• _Exercise prompt_: Please list every username in the forum discussion of sensitive themes in games that appears directly before "wrote:".

• _Text shown_:

━━━━━━━━━━

Kolejka is much more Catch-22 than Saving Private Ryan.
I have a lot of trouble, personally, playing PHANTOM LEADER, FIELDS OF FIRE and the like. I would not make good officer material, because I don't like telling some folks to go die because I need to be the boss of that hill. This may relate to my failures as a roleplayer. I always just roleplay me. Maybe "me" is a role I am playing? Anyway, I can't become Lt Hoogah and tell some grunts to get fucked because of "orders." I'm Lt. Jeb and I know they're going to die so let's play something else.
PAPERS PLEASE is a wonderful game that hits this "Sentitive Topics" theme amazingly well, and I applaud Jason10mm for bringing that one in.
jason10mm wrote: If there was a wargame that allowed you to sacrifice a unit in a no retreat suicide attack, would any player feel remorse?
I have occasionally felt a slight twinge of regret when I played the Expendable Unit card in the Shadowfist ccg. Those poor monsters have an almost comical look of concern as they are ordered into the burning building.
Think about it. You play an invading band of mauruders that cleanse the land of small indigenous tribes. Then you drive your people to maximum expansion and abandon them to eventual genocide when you move on to a newer shinier race. It is all coated in sugary sweet cartoon graphics but it is a horrible abstraction of colonialism.
It even extends to race selection. Less appealing races (representing less privilege) have to be heavily incentivized with end game victory points in order to be chosen.
Obviously there's a limit, we all have one, and I guess you'd better ask first if you're playing something like that.
*I just spent $500 to have my car repaired last week, and I thought I got off cheap. It cost $2000+ to have my transmission rebuilt, and I thought that was getting off cheap. Those SoA guys could've probably made more money with less gunfire by fixing transmissions than selling dope.
edit: GOTTEN
RobertB wrote: *I just spent $500 to have my car repaired last week, and I thought I got off cheap. It cost $2000+ to have my transmission rebuilt, and I thought that was getting off cheap. Those SoA guys could've probably made more money with less gunfire by fixing transmissions than selling dope.
I don't know if the Sons specifically fixed transmissions, but they operated a legit auto repair shop practically next door to their clubhouse.
Video games have had horrible content for decades and no one (well, few) bats an eye about a game that requires you to kill several thousand nominal enemies on screen. Or the Civilization games that commodify government systems with terrible legacies into simple game stats fit for exploitation.
Even Chess has a fundamental class system of poor sacrificial pawns that have very little chance for survival or upward mobility. Everyone identifies as the King so I guess it is ok that every other piece dies in combat to protect him?
My impression was that they "operated" it. Probably would be an awesome place to launder all that money, come to think of it.Shellhead wrote:
RobertB wrote: *I just spent $500 to have my car repaired last week, and I thought I got off cheap. It cost $2000+ to have my transmission rebuilt, and I thought that was getting off cheap. Those SoA guys could've probably made more money with less gunfire by fixing transmissions than selling dope.
I don't know if the Sons specifically fixed transmissions, but they operated a legit auto repair shop practically next door to their clubhouse.
My mind is still blown over the transmission shop quoting $8000 to rebuild a Nissan CVT.
Anyway, to stay on thread, I don't think I 100% agree with jason10mm above. I'm not going to play Concentration Camp Tycoon, no matter how great the game is.
jason10mm wrote: Video games have had horrible content for decades and no one (well, few) bats an eye about a game that requires you to kill several thousand nominal enemies on screen.
Great point. When I sat down to play more Vampire: Bloodlines the other day, I played a vampire with a fire axe who spent an hour running around an insane asylum, chopping up knife-wielding patients. At one point, I got lost, but was able to figure out where I had been by the fresh blood stains on the walls and floors.

━━━━━━━━━━

• _Data_:
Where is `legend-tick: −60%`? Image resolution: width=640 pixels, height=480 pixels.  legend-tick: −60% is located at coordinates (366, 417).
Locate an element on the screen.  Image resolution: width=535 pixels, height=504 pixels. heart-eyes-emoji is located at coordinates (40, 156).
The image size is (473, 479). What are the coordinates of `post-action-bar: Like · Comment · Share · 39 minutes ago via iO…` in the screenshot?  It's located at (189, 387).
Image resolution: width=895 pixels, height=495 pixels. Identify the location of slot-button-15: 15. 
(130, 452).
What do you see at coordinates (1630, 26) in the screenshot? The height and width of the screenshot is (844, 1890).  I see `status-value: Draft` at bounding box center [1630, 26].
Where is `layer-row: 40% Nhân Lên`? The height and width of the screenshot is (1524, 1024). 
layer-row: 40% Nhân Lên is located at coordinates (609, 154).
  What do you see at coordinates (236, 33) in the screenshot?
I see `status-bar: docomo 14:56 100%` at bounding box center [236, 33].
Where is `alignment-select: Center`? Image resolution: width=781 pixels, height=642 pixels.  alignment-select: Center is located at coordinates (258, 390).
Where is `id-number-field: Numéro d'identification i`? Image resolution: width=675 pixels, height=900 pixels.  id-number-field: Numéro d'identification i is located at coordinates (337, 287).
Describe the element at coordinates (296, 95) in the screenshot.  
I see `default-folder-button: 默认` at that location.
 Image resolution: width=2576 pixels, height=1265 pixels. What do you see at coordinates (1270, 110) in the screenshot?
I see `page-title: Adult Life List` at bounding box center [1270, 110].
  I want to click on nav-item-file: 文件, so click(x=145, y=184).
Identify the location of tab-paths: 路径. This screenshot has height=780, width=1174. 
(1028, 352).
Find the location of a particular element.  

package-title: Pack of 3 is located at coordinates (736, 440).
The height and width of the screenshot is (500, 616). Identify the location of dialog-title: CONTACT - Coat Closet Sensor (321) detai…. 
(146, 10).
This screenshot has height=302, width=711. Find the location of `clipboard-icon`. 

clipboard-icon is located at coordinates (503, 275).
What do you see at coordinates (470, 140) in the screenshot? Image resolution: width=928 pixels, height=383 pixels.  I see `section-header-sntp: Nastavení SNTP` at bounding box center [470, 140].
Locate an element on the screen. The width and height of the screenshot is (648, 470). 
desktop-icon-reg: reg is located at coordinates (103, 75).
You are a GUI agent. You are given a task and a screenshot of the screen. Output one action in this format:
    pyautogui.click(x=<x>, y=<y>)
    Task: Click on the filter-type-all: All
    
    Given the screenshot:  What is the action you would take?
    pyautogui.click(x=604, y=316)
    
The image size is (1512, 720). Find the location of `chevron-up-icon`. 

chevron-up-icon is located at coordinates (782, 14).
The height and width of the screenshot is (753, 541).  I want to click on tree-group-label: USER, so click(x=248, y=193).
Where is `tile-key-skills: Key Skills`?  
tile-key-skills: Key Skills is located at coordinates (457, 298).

━━━━━━━━━━

• _Expected answer_:
jason10mm
RobertB
Shellhead